İnsanlar ve ülkeler bunu elde edebilmek için savaşmışlar, acı çekmişler, göç etmişler, yaşamlarını değiştirmişler kısacası varlıklarını ortaya koymuşlardır.
Aklınıza gelen her alanda ekonomiden ticarete, turizmden çevreye, bilimden araştırmaya, insan haklarından adalet arayışına, hayvan sevgisinden üretime, insan ilişkilerinden sağlığa, eğitime kadar özgürce yaşayabilme arayışında olmuştur.
Ancak en önemlisi başkalarının kaderini belirleyen siyaset alanıdır. Buradaki
tercihler yalnızca insanların değil onların oluşturdukları toplumu da etkiler. Onun için bu konumda olan kişiler ihtiraslarının değil, toplumun istekleri doğrultusunda özgürce karar verme durumundadırlar.
***
Yüzünün bir yanı “VELİ”ye bir yanı “İMAM”a dönük olarak kendi iradeleri dışında karar
alanlar iyi yönetici olamaz, topluma katkıda bulunamazlar. ‘ÖZGÜR’ olamazlar.
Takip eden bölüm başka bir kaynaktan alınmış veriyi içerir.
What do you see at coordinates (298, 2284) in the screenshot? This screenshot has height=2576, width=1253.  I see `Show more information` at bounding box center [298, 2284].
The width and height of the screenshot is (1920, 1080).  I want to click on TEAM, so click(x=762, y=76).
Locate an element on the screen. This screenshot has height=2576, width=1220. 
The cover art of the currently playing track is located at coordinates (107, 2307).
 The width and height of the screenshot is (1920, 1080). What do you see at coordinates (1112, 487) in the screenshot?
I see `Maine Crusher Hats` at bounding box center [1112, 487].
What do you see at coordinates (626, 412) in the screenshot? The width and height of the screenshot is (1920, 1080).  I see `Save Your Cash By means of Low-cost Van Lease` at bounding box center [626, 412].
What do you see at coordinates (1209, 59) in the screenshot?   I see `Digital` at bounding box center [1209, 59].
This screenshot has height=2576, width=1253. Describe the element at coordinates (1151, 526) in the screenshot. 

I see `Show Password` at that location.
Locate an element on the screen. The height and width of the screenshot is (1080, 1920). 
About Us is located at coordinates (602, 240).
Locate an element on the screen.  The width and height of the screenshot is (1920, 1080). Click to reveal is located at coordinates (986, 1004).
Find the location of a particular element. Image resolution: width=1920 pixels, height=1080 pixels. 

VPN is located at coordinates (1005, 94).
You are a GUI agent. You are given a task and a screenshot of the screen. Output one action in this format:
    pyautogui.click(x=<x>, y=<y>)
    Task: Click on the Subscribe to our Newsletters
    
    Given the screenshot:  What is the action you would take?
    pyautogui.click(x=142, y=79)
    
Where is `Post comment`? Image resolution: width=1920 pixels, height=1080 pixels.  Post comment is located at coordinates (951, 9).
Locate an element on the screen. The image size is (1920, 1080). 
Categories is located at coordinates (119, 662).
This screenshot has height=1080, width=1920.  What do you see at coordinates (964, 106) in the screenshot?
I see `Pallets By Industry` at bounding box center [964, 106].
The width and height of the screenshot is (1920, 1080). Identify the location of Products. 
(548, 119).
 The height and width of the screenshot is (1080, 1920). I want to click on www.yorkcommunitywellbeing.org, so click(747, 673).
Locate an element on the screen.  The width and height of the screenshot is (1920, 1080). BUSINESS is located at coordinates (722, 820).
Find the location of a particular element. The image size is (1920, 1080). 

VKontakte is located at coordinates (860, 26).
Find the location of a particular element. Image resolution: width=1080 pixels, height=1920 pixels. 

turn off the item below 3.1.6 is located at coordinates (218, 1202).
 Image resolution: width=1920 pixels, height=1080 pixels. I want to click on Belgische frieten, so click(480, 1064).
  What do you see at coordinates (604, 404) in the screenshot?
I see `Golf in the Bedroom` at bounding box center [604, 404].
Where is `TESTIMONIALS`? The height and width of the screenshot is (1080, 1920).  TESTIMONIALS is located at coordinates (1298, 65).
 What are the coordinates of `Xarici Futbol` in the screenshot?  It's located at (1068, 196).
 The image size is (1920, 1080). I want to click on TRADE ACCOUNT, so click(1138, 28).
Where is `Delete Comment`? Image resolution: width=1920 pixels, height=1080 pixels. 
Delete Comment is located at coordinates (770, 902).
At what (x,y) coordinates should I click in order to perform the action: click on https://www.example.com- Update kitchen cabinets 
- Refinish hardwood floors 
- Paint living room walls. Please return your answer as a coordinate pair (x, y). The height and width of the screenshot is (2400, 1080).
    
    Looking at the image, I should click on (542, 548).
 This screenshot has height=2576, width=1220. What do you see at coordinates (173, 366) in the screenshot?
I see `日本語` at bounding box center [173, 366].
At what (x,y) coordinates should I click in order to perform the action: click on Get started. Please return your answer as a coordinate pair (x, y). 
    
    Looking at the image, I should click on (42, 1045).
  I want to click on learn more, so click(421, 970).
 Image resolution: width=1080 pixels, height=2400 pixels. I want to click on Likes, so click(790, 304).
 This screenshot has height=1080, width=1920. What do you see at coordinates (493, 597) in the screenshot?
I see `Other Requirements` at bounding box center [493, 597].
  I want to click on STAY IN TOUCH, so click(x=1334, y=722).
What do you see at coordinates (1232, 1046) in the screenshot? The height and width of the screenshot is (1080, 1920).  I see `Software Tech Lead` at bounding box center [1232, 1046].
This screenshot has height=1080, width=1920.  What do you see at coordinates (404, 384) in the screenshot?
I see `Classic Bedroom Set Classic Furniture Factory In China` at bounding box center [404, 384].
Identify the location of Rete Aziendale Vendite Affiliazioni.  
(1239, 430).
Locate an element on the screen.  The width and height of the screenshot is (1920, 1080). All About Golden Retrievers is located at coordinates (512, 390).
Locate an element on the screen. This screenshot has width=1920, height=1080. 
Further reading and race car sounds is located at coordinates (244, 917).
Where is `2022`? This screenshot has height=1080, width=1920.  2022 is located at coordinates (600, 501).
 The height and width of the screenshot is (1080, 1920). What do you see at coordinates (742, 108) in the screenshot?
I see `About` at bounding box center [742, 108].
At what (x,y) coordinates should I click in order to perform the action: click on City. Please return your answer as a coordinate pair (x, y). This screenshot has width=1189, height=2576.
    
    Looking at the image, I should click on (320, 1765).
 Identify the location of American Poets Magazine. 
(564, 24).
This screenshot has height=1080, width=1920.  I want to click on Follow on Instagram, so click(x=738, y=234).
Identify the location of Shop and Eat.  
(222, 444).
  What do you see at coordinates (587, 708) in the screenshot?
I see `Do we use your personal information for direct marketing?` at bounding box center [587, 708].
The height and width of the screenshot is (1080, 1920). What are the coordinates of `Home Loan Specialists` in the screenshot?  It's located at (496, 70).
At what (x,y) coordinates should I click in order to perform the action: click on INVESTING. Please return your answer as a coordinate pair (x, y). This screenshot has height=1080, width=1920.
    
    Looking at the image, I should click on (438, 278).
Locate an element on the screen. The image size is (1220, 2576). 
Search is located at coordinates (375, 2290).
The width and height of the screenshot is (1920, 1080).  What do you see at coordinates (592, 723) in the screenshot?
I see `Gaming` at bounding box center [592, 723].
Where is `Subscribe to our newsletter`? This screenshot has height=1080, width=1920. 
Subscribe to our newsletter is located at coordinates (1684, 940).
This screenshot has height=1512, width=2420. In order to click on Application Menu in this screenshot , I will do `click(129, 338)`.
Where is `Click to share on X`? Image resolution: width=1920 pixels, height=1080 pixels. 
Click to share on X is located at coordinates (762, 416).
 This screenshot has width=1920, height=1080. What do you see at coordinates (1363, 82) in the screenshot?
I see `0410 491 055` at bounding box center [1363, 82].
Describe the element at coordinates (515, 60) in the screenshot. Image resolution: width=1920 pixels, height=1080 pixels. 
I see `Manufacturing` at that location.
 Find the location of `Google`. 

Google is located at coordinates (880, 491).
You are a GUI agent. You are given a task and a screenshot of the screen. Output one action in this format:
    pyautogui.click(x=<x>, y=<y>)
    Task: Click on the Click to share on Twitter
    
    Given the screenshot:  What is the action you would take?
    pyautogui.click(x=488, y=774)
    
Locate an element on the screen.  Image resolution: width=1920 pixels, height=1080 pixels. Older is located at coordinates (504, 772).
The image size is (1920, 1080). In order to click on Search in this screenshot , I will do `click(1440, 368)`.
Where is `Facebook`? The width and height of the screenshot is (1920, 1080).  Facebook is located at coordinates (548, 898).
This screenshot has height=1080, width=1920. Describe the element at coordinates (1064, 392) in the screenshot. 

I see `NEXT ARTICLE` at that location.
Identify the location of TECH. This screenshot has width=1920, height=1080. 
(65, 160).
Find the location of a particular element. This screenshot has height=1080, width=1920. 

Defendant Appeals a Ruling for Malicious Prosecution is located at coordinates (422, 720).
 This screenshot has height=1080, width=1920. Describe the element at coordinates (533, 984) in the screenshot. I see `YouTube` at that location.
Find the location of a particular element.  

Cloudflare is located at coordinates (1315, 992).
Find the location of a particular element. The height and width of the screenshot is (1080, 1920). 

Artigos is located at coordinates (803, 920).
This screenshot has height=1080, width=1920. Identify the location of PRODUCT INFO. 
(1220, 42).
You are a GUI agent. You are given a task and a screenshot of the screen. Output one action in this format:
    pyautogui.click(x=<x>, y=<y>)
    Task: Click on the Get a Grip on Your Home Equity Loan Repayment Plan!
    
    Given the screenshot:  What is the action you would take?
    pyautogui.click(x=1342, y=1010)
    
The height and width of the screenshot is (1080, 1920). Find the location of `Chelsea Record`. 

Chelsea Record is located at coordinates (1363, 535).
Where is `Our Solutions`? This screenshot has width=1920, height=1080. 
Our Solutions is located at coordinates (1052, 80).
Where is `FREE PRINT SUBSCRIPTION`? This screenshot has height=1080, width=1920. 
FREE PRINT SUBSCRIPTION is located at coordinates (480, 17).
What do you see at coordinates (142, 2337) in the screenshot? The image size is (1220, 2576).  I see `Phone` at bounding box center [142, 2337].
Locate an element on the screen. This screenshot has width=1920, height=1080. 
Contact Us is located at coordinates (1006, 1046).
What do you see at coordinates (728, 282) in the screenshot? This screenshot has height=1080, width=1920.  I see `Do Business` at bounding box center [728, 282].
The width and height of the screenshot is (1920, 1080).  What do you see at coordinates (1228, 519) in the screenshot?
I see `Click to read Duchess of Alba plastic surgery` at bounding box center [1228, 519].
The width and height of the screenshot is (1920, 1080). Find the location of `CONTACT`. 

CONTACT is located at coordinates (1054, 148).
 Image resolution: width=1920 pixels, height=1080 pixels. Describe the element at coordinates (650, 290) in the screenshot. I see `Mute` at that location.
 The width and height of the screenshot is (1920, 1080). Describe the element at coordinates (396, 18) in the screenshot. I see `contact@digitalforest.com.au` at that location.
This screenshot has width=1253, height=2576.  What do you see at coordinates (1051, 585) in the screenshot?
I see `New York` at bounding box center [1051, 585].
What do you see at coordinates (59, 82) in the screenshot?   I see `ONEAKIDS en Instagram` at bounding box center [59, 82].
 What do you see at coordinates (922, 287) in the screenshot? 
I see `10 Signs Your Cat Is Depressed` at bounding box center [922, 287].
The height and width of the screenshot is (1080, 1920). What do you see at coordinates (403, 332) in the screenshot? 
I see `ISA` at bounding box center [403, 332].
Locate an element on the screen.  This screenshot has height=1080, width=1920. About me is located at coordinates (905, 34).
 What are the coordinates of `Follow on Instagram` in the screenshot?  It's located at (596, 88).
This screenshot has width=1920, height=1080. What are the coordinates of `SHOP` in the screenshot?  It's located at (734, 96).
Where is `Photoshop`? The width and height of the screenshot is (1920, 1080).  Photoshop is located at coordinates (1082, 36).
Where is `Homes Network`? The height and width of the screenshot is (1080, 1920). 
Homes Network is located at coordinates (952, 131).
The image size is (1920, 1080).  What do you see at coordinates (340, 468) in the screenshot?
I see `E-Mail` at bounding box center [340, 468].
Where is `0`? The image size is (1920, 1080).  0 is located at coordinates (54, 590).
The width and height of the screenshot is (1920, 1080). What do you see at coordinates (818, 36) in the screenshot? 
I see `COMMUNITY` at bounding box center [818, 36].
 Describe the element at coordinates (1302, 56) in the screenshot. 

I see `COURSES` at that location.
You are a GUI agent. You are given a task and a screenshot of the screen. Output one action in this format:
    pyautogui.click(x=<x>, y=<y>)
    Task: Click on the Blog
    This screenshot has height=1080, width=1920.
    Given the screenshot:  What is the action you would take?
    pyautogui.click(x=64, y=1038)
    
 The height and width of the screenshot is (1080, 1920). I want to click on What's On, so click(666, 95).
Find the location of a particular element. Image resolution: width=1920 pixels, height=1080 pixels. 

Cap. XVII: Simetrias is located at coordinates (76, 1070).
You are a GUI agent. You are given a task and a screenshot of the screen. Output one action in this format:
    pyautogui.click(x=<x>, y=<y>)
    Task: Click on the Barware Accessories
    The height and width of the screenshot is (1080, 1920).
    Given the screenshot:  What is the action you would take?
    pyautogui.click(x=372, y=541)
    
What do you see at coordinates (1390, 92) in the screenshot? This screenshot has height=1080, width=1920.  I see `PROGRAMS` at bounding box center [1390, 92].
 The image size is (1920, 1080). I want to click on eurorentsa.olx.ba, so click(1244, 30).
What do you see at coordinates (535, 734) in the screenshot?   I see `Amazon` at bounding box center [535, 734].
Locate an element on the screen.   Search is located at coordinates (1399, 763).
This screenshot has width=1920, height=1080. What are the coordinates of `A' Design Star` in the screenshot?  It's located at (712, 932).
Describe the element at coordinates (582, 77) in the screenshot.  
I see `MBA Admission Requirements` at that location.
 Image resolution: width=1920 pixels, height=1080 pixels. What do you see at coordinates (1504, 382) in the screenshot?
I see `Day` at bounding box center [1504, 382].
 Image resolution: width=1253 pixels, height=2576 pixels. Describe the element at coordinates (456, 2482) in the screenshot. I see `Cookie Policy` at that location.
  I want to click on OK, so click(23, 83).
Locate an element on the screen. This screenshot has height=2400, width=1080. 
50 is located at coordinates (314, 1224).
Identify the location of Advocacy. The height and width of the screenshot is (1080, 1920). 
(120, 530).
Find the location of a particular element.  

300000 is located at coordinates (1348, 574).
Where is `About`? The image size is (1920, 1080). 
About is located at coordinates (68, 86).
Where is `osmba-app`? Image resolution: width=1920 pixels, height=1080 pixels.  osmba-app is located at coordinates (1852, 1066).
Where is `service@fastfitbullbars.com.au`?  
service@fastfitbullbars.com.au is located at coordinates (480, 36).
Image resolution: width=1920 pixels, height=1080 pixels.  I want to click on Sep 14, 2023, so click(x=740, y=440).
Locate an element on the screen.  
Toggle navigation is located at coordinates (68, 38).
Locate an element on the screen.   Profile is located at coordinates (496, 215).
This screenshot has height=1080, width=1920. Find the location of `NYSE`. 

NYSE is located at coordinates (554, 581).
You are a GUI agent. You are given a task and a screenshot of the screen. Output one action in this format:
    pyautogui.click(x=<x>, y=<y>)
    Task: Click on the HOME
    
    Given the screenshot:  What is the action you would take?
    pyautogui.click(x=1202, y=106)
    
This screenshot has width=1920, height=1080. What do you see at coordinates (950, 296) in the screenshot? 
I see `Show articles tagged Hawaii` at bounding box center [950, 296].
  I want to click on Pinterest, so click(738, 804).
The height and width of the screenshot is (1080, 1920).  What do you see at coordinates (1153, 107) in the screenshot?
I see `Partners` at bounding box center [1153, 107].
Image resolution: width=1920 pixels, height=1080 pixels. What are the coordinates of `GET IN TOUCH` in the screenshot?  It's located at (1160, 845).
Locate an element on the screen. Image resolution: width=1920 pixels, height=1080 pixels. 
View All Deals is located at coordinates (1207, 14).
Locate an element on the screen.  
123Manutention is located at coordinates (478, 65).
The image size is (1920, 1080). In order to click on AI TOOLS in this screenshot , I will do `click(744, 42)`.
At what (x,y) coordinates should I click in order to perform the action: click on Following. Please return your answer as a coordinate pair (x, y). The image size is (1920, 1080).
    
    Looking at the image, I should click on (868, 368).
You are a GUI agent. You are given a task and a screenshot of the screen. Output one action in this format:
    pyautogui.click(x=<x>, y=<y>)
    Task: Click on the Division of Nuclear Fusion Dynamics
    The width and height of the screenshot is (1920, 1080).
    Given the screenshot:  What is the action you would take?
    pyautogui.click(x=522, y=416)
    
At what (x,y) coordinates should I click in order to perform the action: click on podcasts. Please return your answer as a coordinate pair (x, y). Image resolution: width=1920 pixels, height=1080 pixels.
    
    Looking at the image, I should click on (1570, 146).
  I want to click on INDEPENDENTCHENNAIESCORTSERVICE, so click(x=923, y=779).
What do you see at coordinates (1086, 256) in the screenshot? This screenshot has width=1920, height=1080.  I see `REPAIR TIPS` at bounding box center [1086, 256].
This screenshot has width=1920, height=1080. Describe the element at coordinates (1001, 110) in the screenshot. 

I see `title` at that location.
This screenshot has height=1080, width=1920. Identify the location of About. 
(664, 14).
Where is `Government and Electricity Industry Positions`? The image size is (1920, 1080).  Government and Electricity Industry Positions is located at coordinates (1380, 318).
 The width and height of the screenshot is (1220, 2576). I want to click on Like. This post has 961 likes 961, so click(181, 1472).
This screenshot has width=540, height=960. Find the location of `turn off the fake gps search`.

Belediye Başkan adaylarını saptama aşamasındaki CHP’de ‘Özgür’ce karar verememenin yarattığı bir kaos yaşanıyor. CHP’nin kaleleri olarak bilinen il ve ilçelerde, geleceğinin hesaplarını yapan kişiler kadrolarını oluşturmak için halkın beklentilerinin aksine geçmiş kurultayın hesaplaşmasının peşinde koşuyorlar. Beşiktaş, Kadıköy, Çankaya, Antalya, İzmir, Muğla, Tekirdağ gibi il ve ilçelerde bu açıkça görülüyor.
CHP gücünü örgütünden alır. Örgütün yapısı, çalışması başarıyı beraberinde getirir. Önseçim, örgütün değerlendirmesinin dışa yansımasıdır. Adayların dışarıdan atanmasını, kişisel hesaplaşmaların aday belirlenmesini önleyen en önemli etkendir. Parti içindeki aday saptama kaosunu önleyecek tek faktör örgüttür.
Aday belirlemeleri sınırları belli anketlere, parti üst kademelerinde yer alan birtakım kişilerin geleceklerin için yapmaya çalıştıkları atamalara göre değil, bir ideolojiye dayanarak, halkın
nabzını tutan örgütün eğilimine göre yapılmalıdır. Ancak o zaman “ÖZGÜR”ce bir seçim
yapılmış olur. Aksi bir davranış genel başkanlık ve partinin geleceğinin ne olacağı sorusunu da beraberinde getirir.